» **How to complete this task**
Copy every line from the material below that holds "page".

_ _ _ _

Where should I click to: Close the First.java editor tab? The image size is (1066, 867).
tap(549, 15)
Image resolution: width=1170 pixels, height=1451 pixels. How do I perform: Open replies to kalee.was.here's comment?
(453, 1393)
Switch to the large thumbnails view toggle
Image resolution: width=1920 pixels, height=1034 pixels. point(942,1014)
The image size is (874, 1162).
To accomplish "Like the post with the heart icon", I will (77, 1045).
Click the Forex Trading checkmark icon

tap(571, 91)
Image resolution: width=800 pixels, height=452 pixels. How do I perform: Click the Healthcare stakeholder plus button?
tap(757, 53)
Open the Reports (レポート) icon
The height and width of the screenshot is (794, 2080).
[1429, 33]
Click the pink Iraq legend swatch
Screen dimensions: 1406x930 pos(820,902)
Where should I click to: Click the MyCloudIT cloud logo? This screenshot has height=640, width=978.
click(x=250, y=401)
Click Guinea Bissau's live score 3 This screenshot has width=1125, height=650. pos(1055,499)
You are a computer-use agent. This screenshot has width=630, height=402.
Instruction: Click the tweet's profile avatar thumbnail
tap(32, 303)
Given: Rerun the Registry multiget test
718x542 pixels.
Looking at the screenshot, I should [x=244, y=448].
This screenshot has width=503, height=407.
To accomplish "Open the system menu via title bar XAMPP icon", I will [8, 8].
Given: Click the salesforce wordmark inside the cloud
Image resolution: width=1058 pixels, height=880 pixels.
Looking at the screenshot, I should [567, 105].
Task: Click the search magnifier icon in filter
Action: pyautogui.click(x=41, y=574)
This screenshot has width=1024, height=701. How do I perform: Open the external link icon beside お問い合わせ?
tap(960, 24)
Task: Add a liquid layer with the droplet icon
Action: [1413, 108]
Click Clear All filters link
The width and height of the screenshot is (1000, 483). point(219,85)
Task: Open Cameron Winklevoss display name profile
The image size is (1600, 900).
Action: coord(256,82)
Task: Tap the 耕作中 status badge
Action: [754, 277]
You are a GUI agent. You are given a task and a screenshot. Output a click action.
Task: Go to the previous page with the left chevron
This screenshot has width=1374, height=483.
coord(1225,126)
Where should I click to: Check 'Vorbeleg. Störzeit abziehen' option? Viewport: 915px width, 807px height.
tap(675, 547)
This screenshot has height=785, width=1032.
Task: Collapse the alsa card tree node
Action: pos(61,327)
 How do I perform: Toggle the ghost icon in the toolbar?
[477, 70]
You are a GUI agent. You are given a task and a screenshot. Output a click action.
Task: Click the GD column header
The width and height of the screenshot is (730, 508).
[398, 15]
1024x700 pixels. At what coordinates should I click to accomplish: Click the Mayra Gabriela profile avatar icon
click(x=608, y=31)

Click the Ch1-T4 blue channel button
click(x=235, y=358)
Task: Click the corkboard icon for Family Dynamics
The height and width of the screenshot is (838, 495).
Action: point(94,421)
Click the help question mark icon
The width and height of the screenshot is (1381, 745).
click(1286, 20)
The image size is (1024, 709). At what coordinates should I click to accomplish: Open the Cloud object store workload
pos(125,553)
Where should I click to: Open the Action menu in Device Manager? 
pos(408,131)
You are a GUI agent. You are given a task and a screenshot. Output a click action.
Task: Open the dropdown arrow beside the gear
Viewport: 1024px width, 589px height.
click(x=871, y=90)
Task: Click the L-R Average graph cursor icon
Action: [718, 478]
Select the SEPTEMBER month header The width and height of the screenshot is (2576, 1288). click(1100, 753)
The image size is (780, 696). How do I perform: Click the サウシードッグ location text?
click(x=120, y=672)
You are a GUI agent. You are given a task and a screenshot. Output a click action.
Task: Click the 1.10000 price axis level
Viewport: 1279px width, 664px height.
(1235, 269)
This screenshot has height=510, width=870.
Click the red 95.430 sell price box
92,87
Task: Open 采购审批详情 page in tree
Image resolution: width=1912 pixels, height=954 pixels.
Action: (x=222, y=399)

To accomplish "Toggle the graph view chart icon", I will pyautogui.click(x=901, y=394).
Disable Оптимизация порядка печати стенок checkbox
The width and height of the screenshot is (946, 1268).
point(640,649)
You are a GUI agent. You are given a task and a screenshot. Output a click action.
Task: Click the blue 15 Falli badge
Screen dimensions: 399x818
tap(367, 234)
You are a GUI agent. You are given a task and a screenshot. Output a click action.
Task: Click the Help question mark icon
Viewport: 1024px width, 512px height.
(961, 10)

_ _ _ _

» **Response to this exercise**
Task: Go to the previous page with the left chevron
Task: Open 采购审批详情 page in tree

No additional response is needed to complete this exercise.